Norvig’s spell-checker is a gorgeous thing. It’s refined, readable, and useful, and so fits my criteria for beauty in software. I’d recommend reading the source and equally wonderful explanations below it, if you’re interested.
But this isn’t meant to be a fanboy post; instead, this is about me, flexing in the shadow of giants before being appropriately humbled.
The Test
Another post on Norvig’s site describes some papers which compare programming languages for development time and performance on a sample task.
Besides the results of the papers, the cool part was that Norvig included his own solution (in Lisp), as well as how long it took him to complete the task!

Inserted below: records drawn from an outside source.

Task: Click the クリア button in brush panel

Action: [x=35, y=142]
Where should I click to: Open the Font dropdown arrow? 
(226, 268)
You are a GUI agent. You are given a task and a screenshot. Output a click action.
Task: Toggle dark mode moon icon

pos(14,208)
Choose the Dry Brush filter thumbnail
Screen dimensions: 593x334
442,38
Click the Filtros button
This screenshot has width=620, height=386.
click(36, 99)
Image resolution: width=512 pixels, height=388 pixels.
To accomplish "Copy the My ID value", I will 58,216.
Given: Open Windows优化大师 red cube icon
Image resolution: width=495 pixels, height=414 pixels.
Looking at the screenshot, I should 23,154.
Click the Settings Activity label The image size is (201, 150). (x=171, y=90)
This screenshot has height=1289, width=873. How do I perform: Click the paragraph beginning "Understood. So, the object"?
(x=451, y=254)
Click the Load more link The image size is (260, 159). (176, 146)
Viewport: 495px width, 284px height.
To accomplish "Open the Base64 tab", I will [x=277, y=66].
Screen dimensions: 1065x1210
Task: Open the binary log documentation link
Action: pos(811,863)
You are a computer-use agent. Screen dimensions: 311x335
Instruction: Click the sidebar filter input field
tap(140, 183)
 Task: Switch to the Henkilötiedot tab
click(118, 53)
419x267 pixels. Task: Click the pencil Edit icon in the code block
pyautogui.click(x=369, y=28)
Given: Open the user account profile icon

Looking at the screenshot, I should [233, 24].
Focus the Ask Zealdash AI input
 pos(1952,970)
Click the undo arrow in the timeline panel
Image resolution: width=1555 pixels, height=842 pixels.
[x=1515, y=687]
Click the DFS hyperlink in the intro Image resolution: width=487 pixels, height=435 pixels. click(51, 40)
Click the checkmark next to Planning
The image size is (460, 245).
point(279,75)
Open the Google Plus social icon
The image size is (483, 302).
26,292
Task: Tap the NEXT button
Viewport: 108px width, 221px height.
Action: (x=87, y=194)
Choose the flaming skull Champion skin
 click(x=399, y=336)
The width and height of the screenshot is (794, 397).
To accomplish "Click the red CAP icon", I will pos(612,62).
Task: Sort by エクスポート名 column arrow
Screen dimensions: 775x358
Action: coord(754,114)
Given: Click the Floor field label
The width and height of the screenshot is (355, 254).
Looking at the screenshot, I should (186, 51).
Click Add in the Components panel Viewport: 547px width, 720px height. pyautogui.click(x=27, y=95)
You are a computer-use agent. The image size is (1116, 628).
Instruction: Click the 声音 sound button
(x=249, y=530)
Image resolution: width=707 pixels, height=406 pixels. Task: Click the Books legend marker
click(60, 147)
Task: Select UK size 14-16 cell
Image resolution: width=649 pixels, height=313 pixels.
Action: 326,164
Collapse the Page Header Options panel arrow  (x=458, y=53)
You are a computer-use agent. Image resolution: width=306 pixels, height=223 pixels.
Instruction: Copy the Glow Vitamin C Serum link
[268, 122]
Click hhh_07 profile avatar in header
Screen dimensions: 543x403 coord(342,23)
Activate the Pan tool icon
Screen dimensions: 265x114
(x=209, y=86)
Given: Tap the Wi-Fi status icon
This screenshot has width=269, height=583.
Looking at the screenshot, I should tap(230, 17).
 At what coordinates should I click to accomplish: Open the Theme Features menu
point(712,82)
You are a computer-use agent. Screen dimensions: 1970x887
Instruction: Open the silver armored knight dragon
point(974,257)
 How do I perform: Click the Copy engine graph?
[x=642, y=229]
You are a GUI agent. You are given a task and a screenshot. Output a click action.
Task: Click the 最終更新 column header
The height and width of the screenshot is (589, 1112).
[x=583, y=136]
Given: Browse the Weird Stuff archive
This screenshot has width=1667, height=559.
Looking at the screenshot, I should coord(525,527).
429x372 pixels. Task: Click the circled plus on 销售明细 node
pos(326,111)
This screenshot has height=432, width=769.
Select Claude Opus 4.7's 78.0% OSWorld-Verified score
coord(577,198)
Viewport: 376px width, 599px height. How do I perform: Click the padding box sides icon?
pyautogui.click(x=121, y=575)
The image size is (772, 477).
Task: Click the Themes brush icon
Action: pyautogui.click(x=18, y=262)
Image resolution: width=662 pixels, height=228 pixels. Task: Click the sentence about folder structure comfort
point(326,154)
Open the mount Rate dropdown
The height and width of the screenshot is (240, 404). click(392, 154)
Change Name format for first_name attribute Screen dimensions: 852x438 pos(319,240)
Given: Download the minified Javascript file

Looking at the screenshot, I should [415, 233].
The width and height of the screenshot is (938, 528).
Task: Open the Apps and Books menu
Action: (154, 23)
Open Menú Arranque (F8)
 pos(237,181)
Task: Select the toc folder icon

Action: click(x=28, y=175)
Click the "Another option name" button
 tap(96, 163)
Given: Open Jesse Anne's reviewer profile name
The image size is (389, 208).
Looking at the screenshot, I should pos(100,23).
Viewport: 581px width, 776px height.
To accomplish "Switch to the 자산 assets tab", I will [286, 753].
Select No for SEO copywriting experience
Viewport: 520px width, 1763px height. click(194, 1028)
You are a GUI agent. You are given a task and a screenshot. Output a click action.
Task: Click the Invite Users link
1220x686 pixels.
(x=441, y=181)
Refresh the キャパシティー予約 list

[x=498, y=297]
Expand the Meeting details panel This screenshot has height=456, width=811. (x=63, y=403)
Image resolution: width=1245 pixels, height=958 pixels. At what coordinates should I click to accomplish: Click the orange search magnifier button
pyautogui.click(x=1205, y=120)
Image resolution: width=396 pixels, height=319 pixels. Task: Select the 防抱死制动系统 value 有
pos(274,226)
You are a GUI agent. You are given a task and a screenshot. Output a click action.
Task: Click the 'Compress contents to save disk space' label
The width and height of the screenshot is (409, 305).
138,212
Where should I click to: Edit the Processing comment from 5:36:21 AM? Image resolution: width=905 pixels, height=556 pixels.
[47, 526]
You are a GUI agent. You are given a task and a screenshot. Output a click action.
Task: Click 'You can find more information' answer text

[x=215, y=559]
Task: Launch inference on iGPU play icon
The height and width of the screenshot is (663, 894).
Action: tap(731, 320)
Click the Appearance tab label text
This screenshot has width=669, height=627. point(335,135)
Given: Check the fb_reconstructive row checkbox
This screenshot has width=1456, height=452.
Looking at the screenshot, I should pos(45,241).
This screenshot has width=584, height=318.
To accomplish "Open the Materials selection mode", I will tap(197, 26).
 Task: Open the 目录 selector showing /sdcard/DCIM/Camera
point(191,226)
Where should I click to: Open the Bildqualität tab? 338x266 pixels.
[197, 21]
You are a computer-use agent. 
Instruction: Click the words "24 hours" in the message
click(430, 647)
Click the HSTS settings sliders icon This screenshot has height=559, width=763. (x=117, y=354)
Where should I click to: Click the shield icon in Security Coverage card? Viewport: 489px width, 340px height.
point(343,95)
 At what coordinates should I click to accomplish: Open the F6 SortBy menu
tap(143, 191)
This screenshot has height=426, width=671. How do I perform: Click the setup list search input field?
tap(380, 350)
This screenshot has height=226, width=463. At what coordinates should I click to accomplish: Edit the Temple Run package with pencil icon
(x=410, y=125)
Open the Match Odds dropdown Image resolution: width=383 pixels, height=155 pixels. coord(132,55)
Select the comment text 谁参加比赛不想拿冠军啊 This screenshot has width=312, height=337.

- You can read the original test instructions here.
- The test inputs, expected results, and results of the study can be found here.
And so I set out to test my mettle, in attempting to write a python solution in less time than the 2 hours it took Peter Norvig (1.5 hours writing, 0.5 hours documenting and bugfixing).
My Timeline
- +0:00 - Begin Reading problem
- +0:05 - Half read problem, start writing solution
- +1:20 - Finished solution, count chickens, begin writing documentation.
- +1:50 - Finish documentation. Test on partial datasets, celebrate! Take break.
- +2:00 - Decide to try solution on full dataset. The horror. Begin rewriting.
- +3:15 - Finish and compare final solution to Norvig
At about +1:00 I was over the moon, thinking I’d finished much before any of the other programmers in the study. Then I read the problem statement more closely and realised I had made some wrong assumptions about how the output was meant to be formatted.
Then at +1:20, finishing my first solution, I had pretty much the same feeling. I ran the program on the smaller, test dataset which was provided, and when the outputs matched, fist-pumped and began writing some documentation.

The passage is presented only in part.